Cholesterol is a waxy substance that is found in the body and is essential for the production of hormones, vitamin D, and digestive bile. However, high levels of cholesterol can increase the risk of heart disease and stroke.
Types of Cholesterol
There are two types of cholesterol: LDL (low-density lipoprotein) and HDL (high-density lipoprotein).
LDL cholesterol is often referred to as “bad” cholesterol because it can build up in the walls of arteries, leading to plaque formation and narrowing of the arteries. This can increase the risk of heart disease and stroke.
HDL cholesterol, on the other hand, is often referred to as “good” cholesterol because it helps remove LDL cholesterol from the bloodstream and transport it to the liver for processing and excretion.
It’s important to maintain a healthy balance between LDL and HDL cholesterol levels to reduce the risk of heart disease and stroke. A healthy diet and lifestyle can help achieve this balance.
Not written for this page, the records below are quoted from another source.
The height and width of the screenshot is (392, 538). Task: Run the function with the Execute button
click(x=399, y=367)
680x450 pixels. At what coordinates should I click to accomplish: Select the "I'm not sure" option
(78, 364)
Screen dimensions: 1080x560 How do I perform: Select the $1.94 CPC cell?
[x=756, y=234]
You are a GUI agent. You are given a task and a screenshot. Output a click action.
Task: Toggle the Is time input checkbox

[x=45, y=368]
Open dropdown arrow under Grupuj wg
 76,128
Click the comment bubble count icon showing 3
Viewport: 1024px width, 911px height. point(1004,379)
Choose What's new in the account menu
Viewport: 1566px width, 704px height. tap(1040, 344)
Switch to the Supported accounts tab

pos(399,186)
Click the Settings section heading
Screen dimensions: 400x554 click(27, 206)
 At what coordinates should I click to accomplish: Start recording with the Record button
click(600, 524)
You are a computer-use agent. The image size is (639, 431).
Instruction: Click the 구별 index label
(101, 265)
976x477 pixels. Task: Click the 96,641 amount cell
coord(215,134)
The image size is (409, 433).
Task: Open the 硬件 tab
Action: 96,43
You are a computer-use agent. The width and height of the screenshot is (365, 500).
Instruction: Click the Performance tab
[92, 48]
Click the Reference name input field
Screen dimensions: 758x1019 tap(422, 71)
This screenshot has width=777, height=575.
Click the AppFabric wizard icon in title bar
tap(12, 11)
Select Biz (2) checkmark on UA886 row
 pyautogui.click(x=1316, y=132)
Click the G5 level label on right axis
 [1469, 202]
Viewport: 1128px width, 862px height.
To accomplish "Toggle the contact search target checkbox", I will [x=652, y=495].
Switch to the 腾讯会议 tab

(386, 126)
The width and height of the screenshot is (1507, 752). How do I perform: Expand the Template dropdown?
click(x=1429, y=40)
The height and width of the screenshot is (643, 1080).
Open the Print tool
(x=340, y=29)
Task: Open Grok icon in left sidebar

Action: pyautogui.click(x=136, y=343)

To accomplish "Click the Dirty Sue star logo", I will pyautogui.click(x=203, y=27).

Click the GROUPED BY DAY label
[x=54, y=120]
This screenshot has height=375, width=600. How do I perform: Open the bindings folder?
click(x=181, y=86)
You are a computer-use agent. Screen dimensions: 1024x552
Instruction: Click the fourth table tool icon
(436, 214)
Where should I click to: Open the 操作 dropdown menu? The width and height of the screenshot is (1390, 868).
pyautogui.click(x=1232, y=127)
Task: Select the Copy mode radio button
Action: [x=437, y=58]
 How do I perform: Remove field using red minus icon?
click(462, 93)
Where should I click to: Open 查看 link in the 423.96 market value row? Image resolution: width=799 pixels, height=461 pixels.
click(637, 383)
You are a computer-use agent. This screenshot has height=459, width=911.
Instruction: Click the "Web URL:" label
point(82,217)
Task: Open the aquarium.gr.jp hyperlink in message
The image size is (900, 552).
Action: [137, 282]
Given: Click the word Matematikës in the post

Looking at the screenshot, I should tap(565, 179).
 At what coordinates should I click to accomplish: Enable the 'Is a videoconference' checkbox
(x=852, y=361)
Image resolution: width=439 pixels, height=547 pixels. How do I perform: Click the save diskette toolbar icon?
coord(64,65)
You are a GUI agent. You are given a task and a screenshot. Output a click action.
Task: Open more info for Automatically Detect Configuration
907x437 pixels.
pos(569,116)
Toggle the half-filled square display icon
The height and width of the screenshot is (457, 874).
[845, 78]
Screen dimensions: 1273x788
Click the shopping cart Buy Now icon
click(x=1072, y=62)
Five foods to lower LDL cholesterol.
When it comes to lowering LDL cholesterol there are certain foods that you should prioritize. Here are the top 5 foods that can help you achieve your goal:
Avocado is a high-fat fruit that is rich in monounsaturated fatty acids, which can help lower LDL cholesterol levels. It is also a great source of fiber, potassium, and vitamins C, K, and B6. You can add avocado to your salads, smoothies, or eat it as a snack with some salt and pepper.
Nuts, such as almonds, walnuts, and pistachios, are high in healthy fats, fiber, and protein. They are also rich in plant sterols, which can help reduce the absorption of cholesterol in the body. However, it’s important to consume nuts in moderation, as they are also high in calories.
3. Fatty Fish
Fatty fish, such as salmon, mackerel, and tuna, are excellent sources of omega-3 fatty acids, which can help lower triglyceride levels and reduce the risk of heart disease. They are also low in saturated fat and high in protein, making them a great addition to a keto diet.
4. Olive Oil
Olive oil is a healthy fat that is rich in monounsaturated fatty acids and antioxidants. It can help lower LDL cholesterol levels and reduce inflammation in the body. You can use olive oil as a dressing for your salads, or use it to cook your meals.
5. Leafy Greens
Leafy greens, such as spinach, kale, and collard greens, are rich in fiber, vitamins, and minerals. They are also low in calories and carbohydrates, making them a great addition to a keto diet.